The other side of this shiny coin is that vanity can make people feel like shit. How does that work? Vanity makes you feel like shit when you do not feel you look as good as you should.
You may think this is a lack thereof, but I disagree. I think people with low self-esteem and terrible self-images are the most vain because they cannot love themselves for what and who they are. Damned if you are hot and damned if you are not—is that not a seriously fucked up thing to go through? I guess I am vain after all because I believe in my heart that I am ugly, misshapen, and completely unappealing. If only I were a little bit taller....
Now most people misplace their vanity by zeroing in on one thing and ignoring the whole. Vanity is self-obsession on a base level. Like envy, it is a personal competition with everything and everyone around you. Two vain people cannot inhabit the same space. It will turn into Thunderdome in seconds, leaving disparaging comments and daggerlike stares on the battlefield like the Civil War. When two people so involved in themselves face off, it makes Gettysburg look like a game of slapjack. Do yourself a favor: Avoid this confrontation like a case of crabs in a dormitory. You will walk away with claw marks, bruises, and caked with blood, resembling a survivor from a
Nightmare on Elm Street
movie.
Then again, reverse vanity makes you just as combative. How many times have you gone fishing for a compliment about a part of your appearance you knew was gorgeous? “I just wish these jeans fit better” or “Do these shoes go with this gun?” Come on, you know you look good, at least you should know you look good. In fact, vanity is not a sin until it makes people sin to satisfy the Eternal Internal Guise Fight. Not only does vanity make men capable of lying, but it also makes women force men to lie to them. If you wrote the laws of vanity on some scratchy black chalkboard in a beat-up basement research center, they would read as such:
1. When the unstoppable force of a woman's will meets the immovable object of a man's desire for peace and quiet, you get pure vainglorious lies.

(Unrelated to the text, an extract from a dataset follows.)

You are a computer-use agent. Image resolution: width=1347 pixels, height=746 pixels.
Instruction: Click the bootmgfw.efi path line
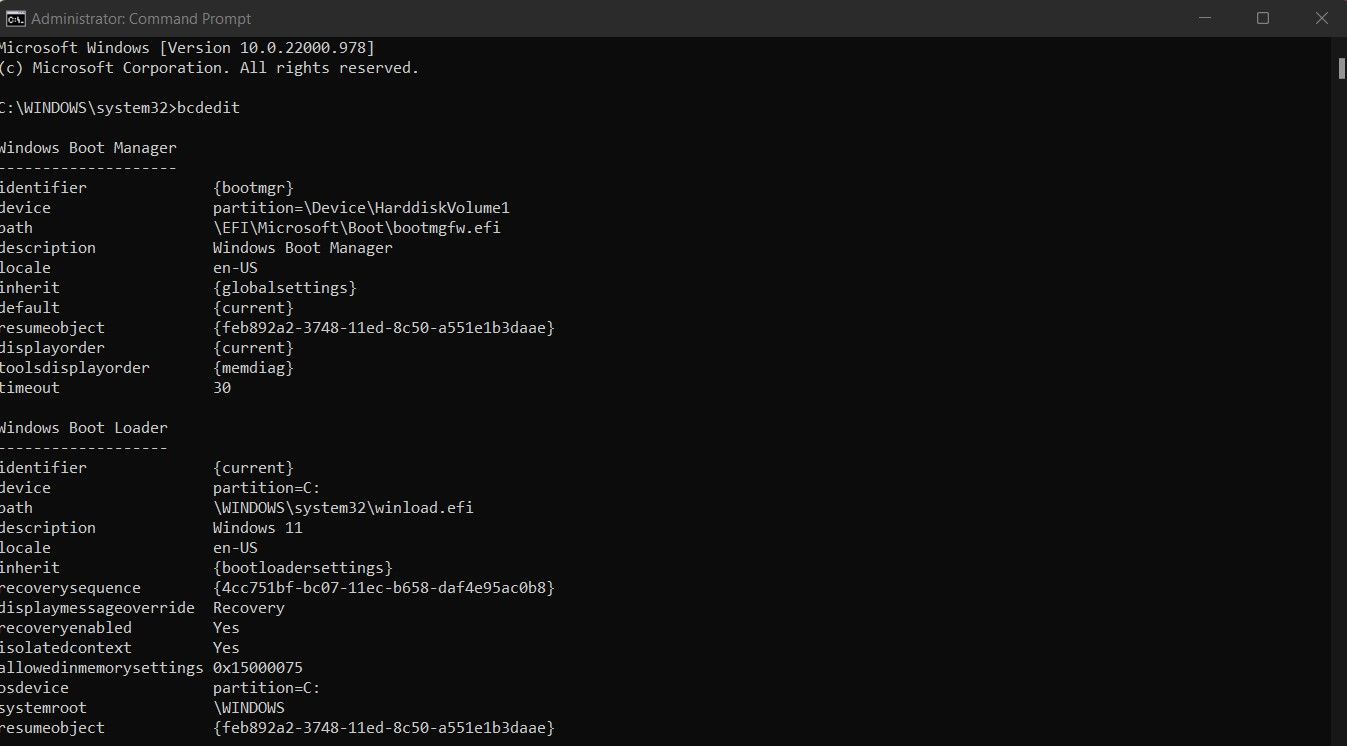(357, 228)
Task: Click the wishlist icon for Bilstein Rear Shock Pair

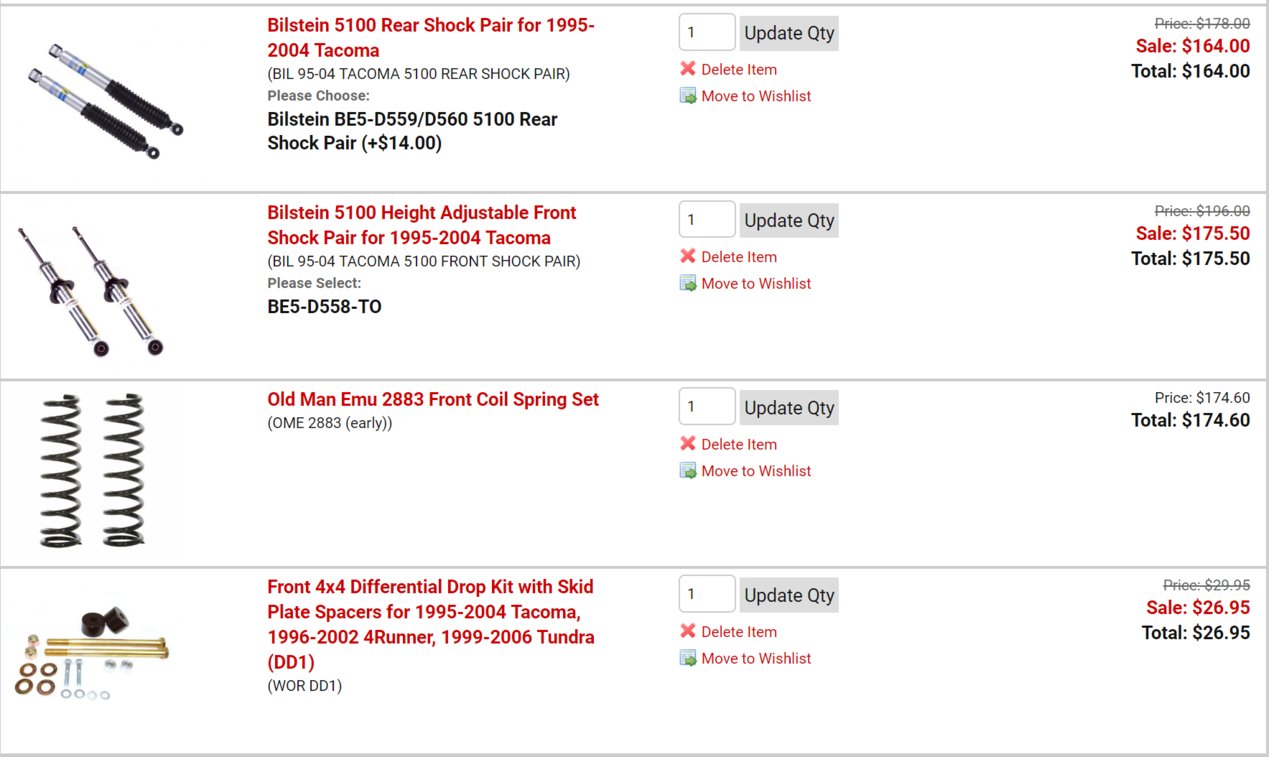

2. When a woman's kinetic energy is applied to the static energy of man, you get an extra five minutes to get that same woman out the door in order to be on time for dinner.
Sometimes vanity is just plain verboten. When was the last time you asked your drinking buddies if your hair looked all right? Have you ever broached the question of weight with the guys on your bowling team? Guys are mostly oblivious to real vanity; in fact, if their pants still fit and their underwear is clean, they cannot be bothered with that girly stuff. It certainly explains the nose hair and the forests growing in the darkest regions of their crotches. If there is not too much funk coming off of it, guys will wear it. If it is neither blush, salmon, bashful, cinnamon, or any other shade of pink, straight men will pull it on and push out the door. Do not misunderstand me—we are just as vain as anybody else. We are just not that good at it. It would certainly explain why we look so uncomfortable when we actually try to dress up and look appealing.
Women, however, are devoted to the art of
silent vanity
. They are fine with the way they look and feel, but they just need you to be on the receiving end of their vocalized inner monologue for the rest of their (and your) life. Where guys can get out of bed, rinse off, fumble for some piece of clothing that is not so offensive, and head out for the day, women are like the armed forces on D-Day. They rise at dawn. They wash for hours. They spend an afternoon on their hair and an evening on their
makeup. They plan outfits like uniforms. Everything must match and everything must be perfect. If one thing does not come out the way they imagined, their day is ruined. Good luck trying to get a crumb of enthusiasm out of your significant other: All they can think about is the bang that got away from the rest of the hairdo herd. Even if the whole ensemble goes according to plan, you will be bombarded with these fateful words for at least forty-eight hours: “Do I look alright?” This will be peppered with follow-ups such as, “Are you sure?” or “Really?” It will feel like a telemarketer doing his damnedest to get you to subscribe to
Walking Weekly
, but the best you can do is spin the vanity volley back onto the court and miss on purpose. Let her win—you never had a chance to begin with.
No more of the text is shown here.